事件经过
Palo Alto Networks Unit 42发现Vertex AI Python SDK中的一个缺陷:该SDK使用确定性的存储桶命名方案进行临时上传,并且在上传前不验证存储桶所有权。仅知道受害者项目ID(通常是公开的)的攻击者可以预先创建存储桶,等待受害者上传,并劫持模型。
影响分析
这允许跨租户模型污染:攻击者可以在受害者ML模型到达生产前将恶意代码注入其中。

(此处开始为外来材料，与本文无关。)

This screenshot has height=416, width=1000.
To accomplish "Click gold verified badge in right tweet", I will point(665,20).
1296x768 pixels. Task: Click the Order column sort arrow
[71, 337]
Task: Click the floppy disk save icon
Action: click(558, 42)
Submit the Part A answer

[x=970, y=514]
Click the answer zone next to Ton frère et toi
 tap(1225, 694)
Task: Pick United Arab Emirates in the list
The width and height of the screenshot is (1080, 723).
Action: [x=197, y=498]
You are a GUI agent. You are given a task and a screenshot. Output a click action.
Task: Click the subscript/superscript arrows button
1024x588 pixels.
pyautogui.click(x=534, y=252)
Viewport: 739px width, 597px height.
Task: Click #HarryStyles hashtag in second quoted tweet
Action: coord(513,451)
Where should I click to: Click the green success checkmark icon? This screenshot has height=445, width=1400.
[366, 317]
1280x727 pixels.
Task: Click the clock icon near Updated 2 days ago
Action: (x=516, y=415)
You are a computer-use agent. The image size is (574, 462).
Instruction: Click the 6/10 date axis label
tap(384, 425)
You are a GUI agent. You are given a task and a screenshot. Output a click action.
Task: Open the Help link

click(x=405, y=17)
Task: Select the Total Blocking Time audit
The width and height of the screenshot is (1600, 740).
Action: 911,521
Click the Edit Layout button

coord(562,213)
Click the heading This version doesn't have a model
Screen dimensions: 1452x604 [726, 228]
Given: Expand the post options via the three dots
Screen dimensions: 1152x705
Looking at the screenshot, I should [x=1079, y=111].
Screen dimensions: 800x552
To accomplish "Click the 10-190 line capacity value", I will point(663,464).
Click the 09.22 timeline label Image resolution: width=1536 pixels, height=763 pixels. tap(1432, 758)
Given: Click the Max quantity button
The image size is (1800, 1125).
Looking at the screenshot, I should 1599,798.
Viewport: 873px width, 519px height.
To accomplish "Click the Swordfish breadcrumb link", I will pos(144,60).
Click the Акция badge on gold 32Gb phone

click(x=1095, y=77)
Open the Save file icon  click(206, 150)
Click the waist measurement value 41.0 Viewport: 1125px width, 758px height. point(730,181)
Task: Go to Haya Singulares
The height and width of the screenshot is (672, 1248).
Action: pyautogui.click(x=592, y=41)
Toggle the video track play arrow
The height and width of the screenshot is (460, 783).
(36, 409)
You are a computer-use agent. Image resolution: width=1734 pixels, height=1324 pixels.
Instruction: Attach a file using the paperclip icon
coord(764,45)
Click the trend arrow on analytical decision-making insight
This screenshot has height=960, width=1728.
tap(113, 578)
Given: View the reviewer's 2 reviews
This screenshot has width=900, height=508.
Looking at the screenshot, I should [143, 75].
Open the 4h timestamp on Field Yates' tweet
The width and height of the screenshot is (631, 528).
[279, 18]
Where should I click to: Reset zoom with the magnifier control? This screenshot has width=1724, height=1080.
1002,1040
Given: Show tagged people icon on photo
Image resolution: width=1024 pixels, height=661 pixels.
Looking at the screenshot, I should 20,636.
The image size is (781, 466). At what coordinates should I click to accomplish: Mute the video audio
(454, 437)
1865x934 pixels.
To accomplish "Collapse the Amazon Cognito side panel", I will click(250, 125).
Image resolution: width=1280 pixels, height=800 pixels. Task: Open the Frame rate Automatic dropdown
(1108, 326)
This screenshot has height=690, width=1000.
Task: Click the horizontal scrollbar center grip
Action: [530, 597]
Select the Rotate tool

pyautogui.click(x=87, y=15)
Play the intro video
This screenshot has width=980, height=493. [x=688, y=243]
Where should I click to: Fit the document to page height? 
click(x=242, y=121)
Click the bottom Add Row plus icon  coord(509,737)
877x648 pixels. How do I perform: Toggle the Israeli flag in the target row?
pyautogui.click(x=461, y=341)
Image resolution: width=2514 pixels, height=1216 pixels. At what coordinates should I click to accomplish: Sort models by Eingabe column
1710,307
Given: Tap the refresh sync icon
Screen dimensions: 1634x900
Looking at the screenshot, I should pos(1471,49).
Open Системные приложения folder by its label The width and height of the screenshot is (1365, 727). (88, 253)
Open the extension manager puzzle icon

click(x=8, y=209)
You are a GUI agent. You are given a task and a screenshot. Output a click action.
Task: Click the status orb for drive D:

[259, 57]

当模型被部署并进行预测时,攻击者的代码在Google基础设施内运行,可访问模型服务环境、元数据服务器以及可能的其他Google Cloud资源。
攻击途径
Vertex AI SDK为模型上传期间使用的临时Cloud Storage存储桶生成可预测的名称(例如project-vertex-staging-region)。拥有自己Google Cloud项目的攻击者可以预先创建匹配该命名方案的存储桶。当受害者的SDK尝试上传模型时,它会上传到攻击者的存储桶。攻击者随后可以修改模型(例如用恶意模型交换pickle文件)或使用存储桶托管被污染的模型。当Vertex AI加载模型时,攻击者的代码在服务容器内执行。
受影响系统
Google Cloud Vertex AI Python SDK (google-cloud-aiplatform v1.139.0–1.140.0)
缓解措施
更新google-cloud-aiplatform到v1.148.0或更高版本;在上传前明确指定存储桶名称并验证其所有权;对模型上传操作使用具有最小权限的服务账户模拟。